Imposing grammar rules manually on Sequence2Sequence keras model

我在 keras 中有一个相当标准的序列到序列转换器,它看起来像这样:

# create model 

encoder_inputs = Input(shape=(None,))
en_x=  Embedding(num_encoder_tokens, EMBEDDING_SIZE)(encoder_inputs)
encoder = LSTM(50, return_state=True)
encoder_outputs, state_h, state_c = encoder(en_x)
# We discard `encoder_outputs` and only keep the states.
encoder_states = [state_h, state_c]


# Set up the decoder, using `encoder_states` as initial state.
decoder_inputs = Input(shape=(None,))
dex=  Embedding(num_decoder_tokens, EMBEDDING_SIZE)
final_dex= dex(decoder_inputs)

decoder_lstm = LSTM(50, return_sequences=True, return_state=True)
decoder_outputs, _, _ = decoder_lstm(final_dex, initial_state=encoder_states)
decoder_dense = Dense(num_decoder_tokens, activation='softmax')
decoder_outputs = decoder_dense(decoder_outputs)

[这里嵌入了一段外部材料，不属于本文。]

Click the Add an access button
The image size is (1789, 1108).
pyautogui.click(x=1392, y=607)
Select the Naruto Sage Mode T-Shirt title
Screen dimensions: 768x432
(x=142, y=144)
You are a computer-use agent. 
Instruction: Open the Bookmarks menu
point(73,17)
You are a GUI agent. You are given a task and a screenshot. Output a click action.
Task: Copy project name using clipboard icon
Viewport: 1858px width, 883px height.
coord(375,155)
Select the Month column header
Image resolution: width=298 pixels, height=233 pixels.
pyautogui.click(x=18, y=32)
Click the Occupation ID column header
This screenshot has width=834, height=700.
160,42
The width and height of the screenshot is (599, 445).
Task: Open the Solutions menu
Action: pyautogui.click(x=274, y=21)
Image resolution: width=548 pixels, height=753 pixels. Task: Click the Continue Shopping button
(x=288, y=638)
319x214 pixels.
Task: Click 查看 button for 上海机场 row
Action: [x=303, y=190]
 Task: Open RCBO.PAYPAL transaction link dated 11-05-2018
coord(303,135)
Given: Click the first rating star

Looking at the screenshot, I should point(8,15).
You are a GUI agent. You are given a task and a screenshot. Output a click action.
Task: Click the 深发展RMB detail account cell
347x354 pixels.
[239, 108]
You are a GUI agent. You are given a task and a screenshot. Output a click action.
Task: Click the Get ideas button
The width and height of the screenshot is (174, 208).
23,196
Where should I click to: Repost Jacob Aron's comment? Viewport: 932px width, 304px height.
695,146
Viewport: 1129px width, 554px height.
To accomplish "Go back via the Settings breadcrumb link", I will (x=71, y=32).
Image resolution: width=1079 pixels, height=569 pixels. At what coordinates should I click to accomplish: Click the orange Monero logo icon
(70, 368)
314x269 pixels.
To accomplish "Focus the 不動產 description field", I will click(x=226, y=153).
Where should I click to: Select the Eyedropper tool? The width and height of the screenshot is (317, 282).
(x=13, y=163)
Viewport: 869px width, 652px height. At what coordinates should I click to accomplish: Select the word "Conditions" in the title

model = Model([encoder_inputs, decoder_inputs], decoder_outputs)
optimizer = tf.keras.optimizers.RMSprop(learning_rate=0.05)
model.compile(optimizer=optimizer, loss='categorical_crossentropy', metrics=['acc'])

我知道这不是个好主意,但我要翻译的数据不是口头语言,我想对解码序列施加进一步的规则,即 “任何单词都应该在解码序列中只出现一次”等等。该规则不适用于正在编码的序列。

我用来训练模型的数据确实已经遵守了这个规则,但模型的当前输出没有。 (我知道这条规则在语言方面并没有真正意义)

有没有办法做到这一点,如果有的话怎么做?

为什么不在解码器中检查重复的单词然后在出现时停止解码。在解码器的char = target_index_word[word_index] decoded_sentence += ' '+char部分添加规则

def get_predicted_sentence(input_seq):
    # Encode the input as state vectors.
    enc_output, enc_h, enc_c = encoder_model.predict(input_seq)
    # Generate empty target sequence of length 1.
    target_seq = np.zeros((1,1))
    
    # Populate the first character of target sequence with the start character.
    target_seq[0, 0] = target_word_index['sos']
    
    # Sampling loop for a batch of sequences
    # (to simplify, here we assume a batch of size 1).
    stop_condition = False
    decoded_sentence = ""
    
    count=0
    while not stop_condition:
        count+=1
        if count>1000:
            print('count exceeded')
            stop_condition=True
        output_words, dec_h, dec_c = decoder_model.predict([target_seq] + [enc_output, enc_h, enc_c ])
        #print(output_tokens)
        word_index = np.argmax(output_words[0, -1, :])
        char=""
        if word_index in target_index_word:
            char = target_index_word[word_index]
            decoded_sentence += ' '+char
            print(decoded_sentence)
        else:
            stop_condition=True
        if char == 'eos' or len(decoded_sentence) >= max_input_len:
            stop_condition = True
        
        # Update the target sequence (of length 1).
        target_seq = np.zeros((1,1))
        target_seq[0, 0] = word_index
        print(target_seq[0,0])
        # Update states
        enc_h, enc_c = dec_h, dec_c
    
    return decoded_sentence